• **EXERCISE**: Transcribe, word for word and without additions, each line below from the one containing "septembre 2011 (238, 1034)" through the one containing "Marc (227, 501)", both ends included.

• **Recorded data**:
######

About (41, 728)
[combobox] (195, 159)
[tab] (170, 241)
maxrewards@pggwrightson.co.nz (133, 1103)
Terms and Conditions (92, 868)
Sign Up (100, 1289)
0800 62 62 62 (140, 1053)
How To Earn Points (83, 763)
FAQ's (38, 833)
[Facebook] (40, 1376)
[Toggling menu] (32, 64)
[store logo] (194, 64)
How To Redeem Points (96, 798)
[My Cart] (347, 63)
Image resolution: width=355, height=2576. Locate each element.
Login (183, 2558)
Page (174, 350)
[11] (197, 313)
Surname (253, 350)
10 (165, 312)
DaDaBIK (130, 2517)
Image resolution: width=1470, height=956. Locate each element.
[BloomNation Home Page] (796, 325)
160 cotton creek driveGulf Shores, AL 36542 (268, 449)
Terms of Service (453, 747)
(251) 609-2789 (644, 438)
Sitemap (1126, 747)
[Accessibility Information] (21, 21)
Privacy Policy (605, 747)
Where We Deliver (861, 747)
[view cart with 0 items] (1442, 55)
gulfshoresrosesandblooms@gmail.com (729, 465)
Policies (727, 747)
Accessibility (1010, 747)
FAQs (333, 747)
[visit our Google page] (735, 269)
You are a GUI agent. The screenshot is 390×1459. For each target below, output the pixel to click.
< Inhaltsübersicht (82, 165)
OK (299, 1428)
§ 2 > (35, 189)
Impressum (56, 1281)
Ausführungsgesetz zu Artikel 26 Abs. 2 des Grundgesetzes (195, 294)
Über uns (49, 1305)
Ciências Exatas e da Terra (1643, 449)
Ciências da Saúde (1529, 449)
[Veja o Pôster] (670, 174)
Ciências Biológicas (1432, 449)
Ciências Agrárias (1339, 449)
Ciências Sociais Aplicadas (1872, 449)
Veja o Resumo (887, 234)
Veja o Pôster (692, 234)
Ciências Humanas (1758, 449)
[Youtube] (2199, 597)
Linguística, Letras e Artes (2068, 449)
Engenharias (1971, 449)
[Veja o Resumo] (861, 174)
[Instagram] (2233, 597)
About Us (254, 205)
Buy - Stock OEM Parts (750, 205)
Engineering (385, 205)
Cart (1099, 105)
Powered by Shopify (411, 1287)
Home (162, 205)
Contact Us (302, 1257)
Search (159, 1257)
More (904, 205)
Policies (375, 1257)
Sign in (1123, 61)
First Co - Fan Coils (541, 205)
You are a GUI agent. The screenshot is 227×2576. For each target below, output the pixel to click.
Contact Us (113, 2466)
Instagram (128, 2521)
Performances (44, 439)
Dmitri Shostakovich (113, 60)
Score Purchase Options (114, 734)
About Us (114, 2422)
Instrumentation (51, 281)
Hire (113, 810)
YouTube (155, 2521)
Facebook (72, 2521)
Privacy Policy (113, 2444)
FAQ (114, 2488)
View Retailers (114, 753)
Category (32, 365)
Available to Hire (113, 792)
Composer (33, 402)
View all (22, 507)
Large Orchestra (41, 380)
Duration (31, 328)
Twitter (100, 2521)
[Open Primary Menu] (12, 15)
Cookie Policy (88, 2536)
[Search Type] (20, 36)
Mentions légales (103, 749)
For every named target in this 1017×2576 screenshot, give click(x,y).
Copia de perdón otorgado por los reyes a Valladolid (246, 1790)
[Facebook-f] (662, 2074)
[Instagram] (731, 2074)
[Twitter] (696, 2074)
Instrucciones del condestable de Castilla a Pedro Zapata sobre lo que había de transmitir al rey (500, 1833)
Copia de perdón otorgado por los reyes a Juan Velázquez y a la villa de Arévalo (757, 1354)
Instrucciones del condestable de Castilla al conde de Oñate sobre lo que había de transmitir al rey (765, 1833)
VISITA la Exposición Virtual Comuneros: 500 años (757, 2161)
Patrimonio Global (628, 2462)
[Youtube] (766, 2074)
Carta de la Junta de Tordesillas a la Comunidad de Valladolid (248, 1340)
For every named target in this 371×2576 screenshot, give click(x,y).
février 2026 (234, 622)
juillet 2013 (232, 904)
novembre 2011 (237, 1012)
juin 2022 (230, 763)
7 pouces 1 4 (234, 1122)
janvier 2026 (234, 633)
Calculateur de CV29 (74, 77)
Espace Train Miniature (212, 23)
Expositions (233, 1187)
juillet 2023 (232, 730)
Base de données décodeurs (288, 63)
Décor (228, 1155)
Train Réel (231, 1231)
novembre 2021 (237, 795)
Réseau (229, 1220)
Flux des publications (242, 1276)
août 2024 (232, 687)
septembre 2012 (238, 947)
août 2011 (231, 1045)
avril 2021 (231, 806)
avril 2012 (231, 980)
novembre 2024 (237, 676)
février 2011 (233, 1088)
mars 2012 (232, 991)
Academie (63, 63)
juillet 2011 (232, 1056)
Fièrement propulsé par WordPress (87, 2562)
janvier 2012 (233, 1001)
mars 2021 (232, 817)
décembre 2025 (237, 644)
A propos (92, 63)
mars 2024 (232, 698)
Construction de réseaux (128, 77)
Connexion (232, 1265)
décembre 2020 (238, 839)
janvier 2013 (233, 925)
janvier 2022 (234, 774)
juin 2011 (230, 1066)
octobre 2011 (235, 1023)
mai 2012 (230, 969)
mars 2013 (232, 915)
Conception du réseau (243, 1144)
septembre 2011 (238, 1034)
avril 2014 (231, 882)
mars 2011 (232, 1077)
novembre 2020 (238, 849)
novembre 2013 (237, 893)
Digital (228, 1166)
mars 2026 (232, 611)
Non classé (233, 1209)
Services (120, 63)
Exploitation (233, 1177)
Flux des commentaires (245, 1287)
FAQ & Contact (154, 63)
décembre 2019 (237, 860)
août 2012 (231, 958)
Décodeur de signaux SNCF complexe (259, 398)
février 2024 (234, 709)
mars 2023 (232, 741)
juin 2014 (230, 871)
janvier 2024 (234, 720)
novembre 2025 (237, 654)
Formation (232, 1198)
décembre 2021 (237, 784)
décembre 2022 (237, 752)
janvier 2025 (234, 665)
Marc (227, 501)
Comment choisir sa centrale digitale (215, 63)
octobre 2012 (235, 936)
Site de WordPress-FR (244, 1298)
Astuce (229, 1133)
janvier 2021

######

• **OUTPUT OF THE TASK**:
septembre 2011 (238, 1034)
avril 2014 (231, 882)
mars 2011 (232, 1077)
novembre 2020 (238, 849)
novembre 2013 (237, 893)
Digital (228, 1166)
mars 2026 (232, 611)
Non classé (233, 1209)
Services (120, 63)
Exploitation (233, 1177)
Flux des commentaires (245, 1287)
FAQ & Contact (154, 63)
décembre 2019 (237, 860)
août 2012 (231, 958)
Décodeur de signaux SNCF complexe (259, 398)
février 2024 (234, 709)
mars 2023 (232, 741)
juin 2014 (230, 871)
janvier 2024 (234, 720)
novembre 2025 (237, 654)
Formation (232, 1198)
décembre 2021 (237, 784)
décembre 2022 (237, 752)
janvier 2025 (234, 665)
Marc (227, 501)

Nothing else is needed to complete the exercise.